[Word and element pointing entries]
begin

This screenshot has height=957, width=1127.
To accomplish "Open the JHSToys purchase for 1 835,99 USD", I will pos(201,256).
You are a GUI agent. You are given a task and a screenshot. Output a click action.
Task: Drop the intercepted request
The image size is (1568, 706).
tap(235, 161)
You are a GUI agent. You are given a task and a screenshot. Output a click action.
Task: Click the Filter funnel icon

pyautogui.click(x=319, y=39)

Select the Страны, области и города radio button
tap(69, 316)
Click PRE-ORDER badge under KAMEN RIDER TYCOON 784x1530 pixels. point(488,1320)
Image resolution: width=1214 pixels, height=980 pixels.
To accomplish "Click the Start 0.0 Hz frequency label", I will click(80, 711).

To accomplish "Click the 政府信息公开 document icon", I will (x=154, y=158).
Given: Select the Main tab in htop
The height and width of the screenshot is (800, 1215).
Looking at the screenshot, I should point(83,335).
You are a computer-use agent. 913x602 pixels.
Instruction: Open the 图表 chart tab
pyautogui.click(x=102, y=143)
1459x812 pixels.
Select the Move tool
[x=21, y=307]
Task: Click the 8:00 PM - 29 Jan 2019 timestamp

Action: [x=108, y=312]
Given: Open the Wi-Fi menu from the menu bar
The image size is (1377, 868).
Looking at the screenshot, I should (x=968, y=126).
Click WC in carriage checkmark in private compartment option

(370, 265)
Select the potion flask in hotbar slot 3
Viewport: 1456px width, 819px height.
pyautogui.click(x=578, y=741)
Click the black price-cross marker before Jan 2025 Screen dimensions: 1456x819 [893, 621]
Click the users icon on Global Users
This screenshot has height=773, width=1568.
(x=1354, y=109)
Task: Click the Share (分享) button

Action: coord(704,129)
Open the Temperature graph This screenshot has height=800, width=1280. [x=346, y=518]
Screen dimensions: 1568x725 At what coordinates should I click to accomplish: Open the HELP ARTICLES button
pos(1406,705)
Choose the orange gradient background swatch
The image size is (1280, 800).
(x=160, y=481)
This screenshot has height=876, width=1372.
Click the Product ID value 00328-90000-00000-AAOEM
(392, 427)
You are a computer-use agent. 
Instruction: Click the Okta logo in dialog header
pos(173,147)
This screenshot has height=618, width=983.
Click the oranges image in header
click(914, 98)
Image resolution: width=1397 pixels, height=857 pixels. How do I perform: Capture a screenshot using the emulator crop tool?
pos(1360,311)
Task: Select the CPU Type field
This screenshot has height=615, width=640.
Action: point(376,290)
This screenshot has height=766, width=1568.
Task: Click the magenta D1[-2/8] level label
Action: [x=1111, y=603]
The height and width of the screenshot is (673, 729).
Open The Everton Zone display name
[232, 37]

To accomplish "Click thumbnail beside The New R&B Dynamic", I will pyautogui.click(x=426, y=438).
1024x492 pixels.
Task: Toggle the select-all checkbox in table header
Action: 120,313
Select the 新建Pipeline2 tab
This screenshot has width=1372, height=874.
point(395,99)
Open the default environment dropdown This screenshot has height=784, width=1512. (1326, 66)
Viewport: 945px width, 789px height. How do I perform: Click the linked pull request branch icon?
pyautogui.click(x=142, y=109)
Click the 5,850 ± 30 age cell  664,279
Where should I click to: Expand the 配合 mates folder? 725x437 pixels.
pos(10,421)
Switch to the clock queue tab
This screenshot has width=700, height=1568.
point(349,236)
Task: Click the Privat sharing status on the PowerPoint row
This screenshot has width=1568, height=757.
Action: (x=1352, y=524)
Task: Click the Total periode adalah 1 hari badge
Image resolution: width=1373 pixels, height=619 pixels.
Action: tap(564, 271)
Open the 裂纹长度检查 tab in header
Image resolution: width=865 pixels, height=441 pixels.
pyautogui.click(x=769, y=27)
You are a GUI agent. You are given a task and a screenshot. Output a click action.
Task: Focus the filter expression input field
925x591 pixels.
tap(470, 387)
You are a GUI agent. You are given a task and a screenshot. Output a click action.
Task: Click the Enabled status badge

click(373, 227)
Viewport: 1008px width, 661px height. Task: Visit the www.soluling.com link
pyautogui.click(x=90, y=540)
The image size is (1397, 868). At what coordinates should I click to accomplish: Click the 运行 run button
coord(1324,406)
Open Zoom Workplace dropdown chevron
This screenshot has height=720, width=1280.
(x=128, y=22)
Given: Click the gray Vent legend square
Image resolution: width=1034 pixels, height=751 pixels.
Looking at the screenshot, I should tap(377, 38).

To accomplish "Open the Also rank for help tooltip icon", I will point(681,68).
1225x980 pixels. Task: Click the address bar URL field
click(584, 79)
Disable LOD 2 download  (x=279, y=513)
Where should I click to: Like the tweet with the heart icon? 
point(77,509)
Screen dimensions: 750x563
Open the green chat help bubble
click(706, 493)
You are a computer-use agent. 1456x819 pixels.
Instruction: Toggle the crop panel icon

end

Copy the listing above verbatim, from its first line down to and including the line with "Action: coord(704,129)".

» Task answer:
This screenshot has height=957, width=1127.
To accomplish "Open the JHSToys purchase for 1 835,99 USD", I will pos(201,256).
You are a GUI agent. You are given a task and a screenshot. Output a click action.
Task: Drop the intercepted request
The image size is (1568, 706).
tap(235, 161)
You are a GUI agent. You are given a task and a screenshot. Output a click action.
Task: Click the Filter funnel icon

pyautogui.click(x=319, y=39)

Select the Страны, области и города radio button
tap(69, 316)
Click PRE-ORDER badge under KAMEN RIDER TYCOON 784x1530 pixels. point(488,1320)
Image resolution: width=1214 pixels, height=980 pixels.
To accomplish "Click the Start 0.0 Hz frequency label", I will click(80, 711).

To accomplish "Click the 政府信息公开 document icon", I will (x=154, y=158).
Given: Select the Main tab in htop
The height and width of the screenshot is (800, 1215).
Looking at the screenshot, I should point(83,335).
You are a computer-use agent. 913x602 pixels.
Instruction: Open the 图表 chart tab
pyautogui.click(x=102, y=143)
1459x812 pixels.
Select the Move tool
[x=21, y=307]
Task: Click the 8:00 PM - 29 Jan 2019 timestamp

Action: [x=108, y=312]
Given: Open the Wi-Fi menu from the menu bar
The image size is (1377, 868).
Looking at the screenshot, I should (x=968, y=126).
Click WC in carriage checkmark in private compartment option

(370, 265)
Select the potion flask in hotbar slot 3
Viewport: 1456px width, 819px height.
pyautogui.click(x=578, y=741)
Click the black price-cross marker before Jan 2025 Screen dimensions: 1456x819 [893, 621]
Click the users icon on Global Users
This screenshot has height=773, width=1568.
(x=1354, y=109)
Task: Click the Share (分享) button

Action: coord(704,129)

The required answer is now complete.